Y le agarró de la mano derecha para levantarle. Al cojo se le fortalecieron los pies y los tobillos en el acto, se puso en pie de un salto y empezó a andar por allí; luego entró con ellos al Templo andando por su propio pie, dando saltos y alabando a Dios. Y todos los que le veían andar y alabar a Dios le reconocían como el que se sentaba a pedir limosna en la puerta Hermosa del Templo, y se quedaban asombrados y alucinados de lo que le había sucedido.
El día se consideraba que empezaba a las 6 de la mañana y terminaba a las 6 de la tarde. La hora tercia eran las 9 de la mañana; la sexta, el mediodía, y la novena, las 3 de la tarde; y estas tres eran las tres horas especiales de oración para los devotos judíos. Estaban de acuerdo en que la oración es eficaz a cualquier hora; pero consideraban que era doblemente preciosa cuando se hacía en el Templo. Es interesante notar que los apóstoles seguían observando las costumbres y los hábitos en que habían sido instruidos. En esta ocasión, era la hora de la oración, y Pedro y Juan iban al Templo como otros muchos. Ahora tenían una fe nueva, pero no la usaban como disculpa para dejar de cumplir la ley. Eran conscientes de que la nueva fe y la antigua disciplina podían y debían estar en armonía.
En Oriente era costumbre que los mendigos se pusieran a pedir limosna a la entrada de los templos y altares. Tales lugares se consideraban idóneos, lo mismo que ahora; porque, cuando la gente va a dar culto a Dios, está más dispuesta a ser generosa con sus semejantes desvalidos. El famoso poeta vagabundo galés W. H. Davies nos dice que uno de sus amigos nómadas le contó que, cuando llegaba a un pueblo, buscaba la torre de la iglesia con la cruz, y empezaba a pedir por allí cerca, porque había descubierto por experiencia que allí era más generosa la gente. El amor a Dios y al prójimo deben ir juntos.
Este incidente nos coloca cara a cara con la cuestión de los milagros en la era apostólica. Hay algunas cosas que conviene decir acerca de ellos:
(i) Esos milagros tuvieron lugar. Más adelante -en el capítulo 4, versículo 16-,leemos que el Sanedrín sabía muy bien que tenía que aceptar el milagro, porque no podía negarlo. Los enemigos del Cristianismo habrían sido los primeros en exponer la falsedad de los milagros si ese hubiera sido el caso; pero ni siquiera lo intentaron.

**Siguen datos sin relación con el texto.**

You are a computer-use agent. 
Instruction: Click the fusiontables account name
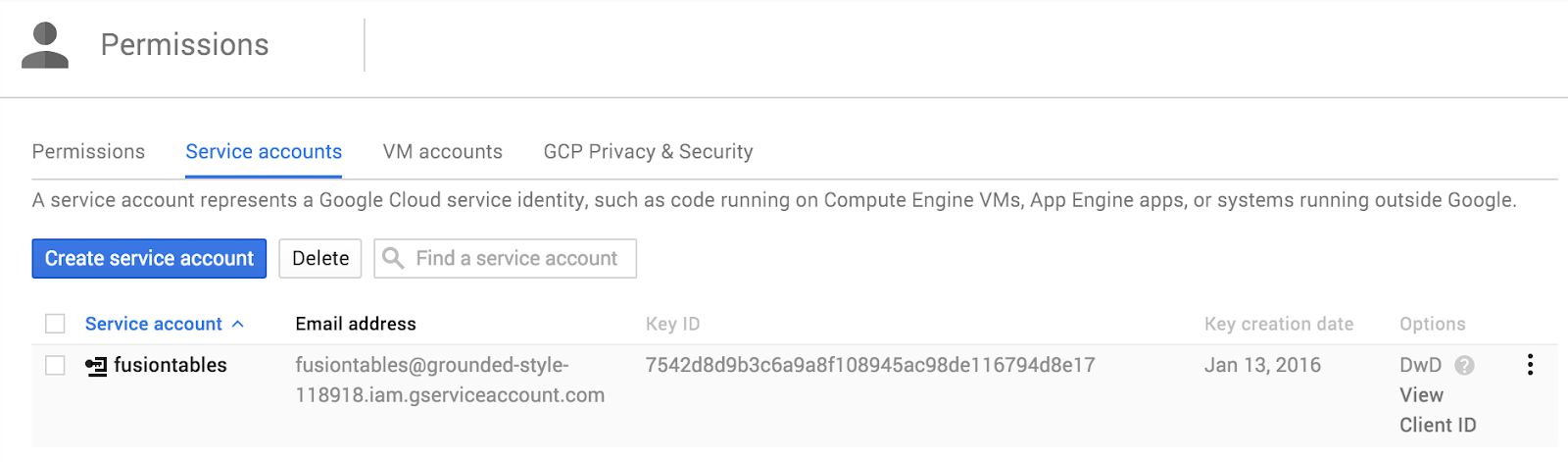171,365
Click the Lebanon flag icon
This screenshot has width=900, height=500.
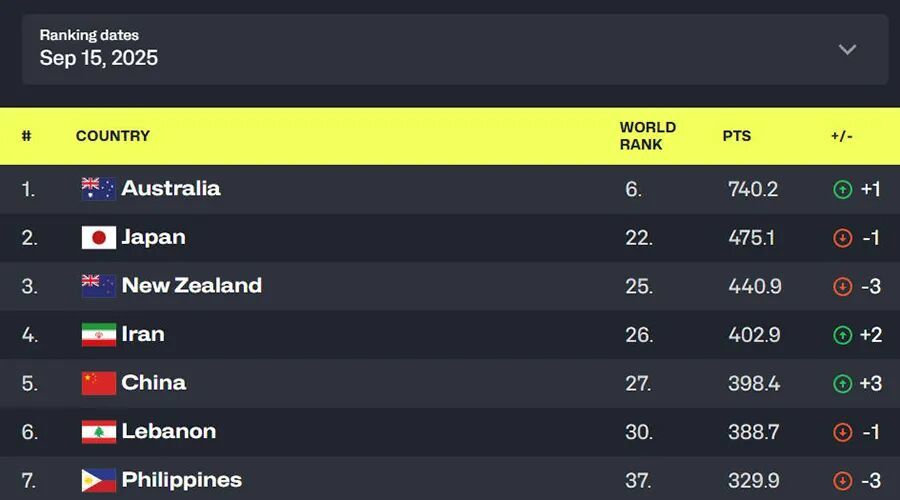pos(98,432)
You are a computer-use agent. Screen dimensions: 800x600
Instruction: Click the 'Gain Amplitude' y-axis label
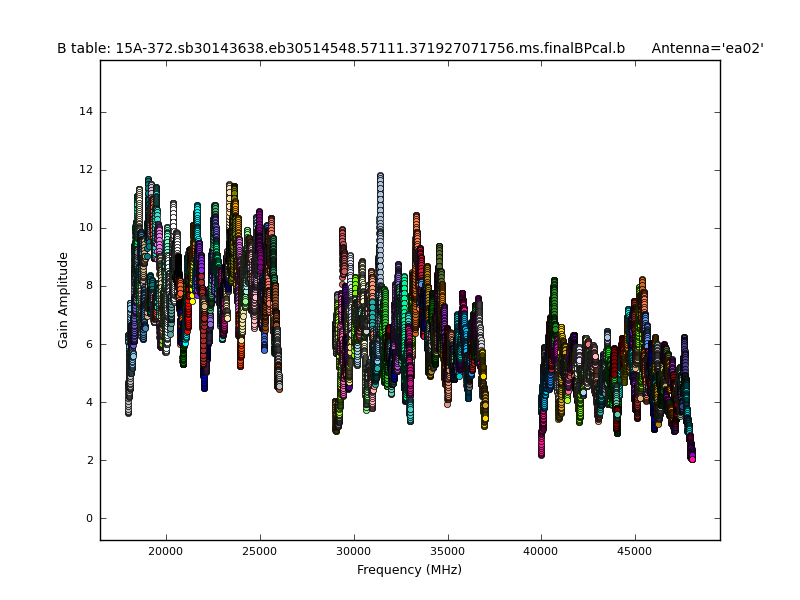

(ii) ¿Por qué dejaron de producirse? Se han hecho algunas sugerencias: (a) Hubo un tiempo en que los milagros eran necesarios. Eran, por así decirlo, las campanas que llamaban a la gente a la Iglesia Cristiana. Entonces se necesitaban como garantía de la verdad y del poder del Evangelio en su ataque inicial al mundo. (b) En aquel tiempo se daban dos circunstancias especiales: la primera, que había hombres apostólicos vivos que habían tenido una relación personal irrepetible con Jesucristo; y la segunda, que existía una atmósfera de expectación en la que la gente estaba dispuesta a creer en lo imposible, y esa fe se extendía como una inundación. Estas dos circunstancias unidas tuvieron efectos absolutamente únicos.
(iii) Pero la verdadera pregunta no es: «¿Por qué han dejado de producirse los milagros?»; sino: «¿Han dejado realmente de producirse?» Es un hecho universal que Dios no hace por los hombres lo que éstos pueden hacer por sí mismos. Dios ha revelado una nueva verdad y un nuevo conocimiento a los hombres, que siguen obrando milagros mediante esa revelación.
Como dijo cierto médico: «Yo pongo la venda, pero Dios es el que sana las heridas.» Hay milagros por todas partes, si hay ojos creyentes que los saben ver. Jesucristo discernía la obra de su Padre en la naturaleza y en la vida; sabía que Dios no ha dejado de actuar. Si bien está más allá de nuestra comprensión lo que se ha llamado « la economía del milagro», para la fe Dios está siempre presente, siempre en control, y lleva adelante su plan de amor para el bien de sus criaturas de una manera que no siempre podemos discernir ni comprender. Sus caminos no son nuestros caminos (Isaías 55:8).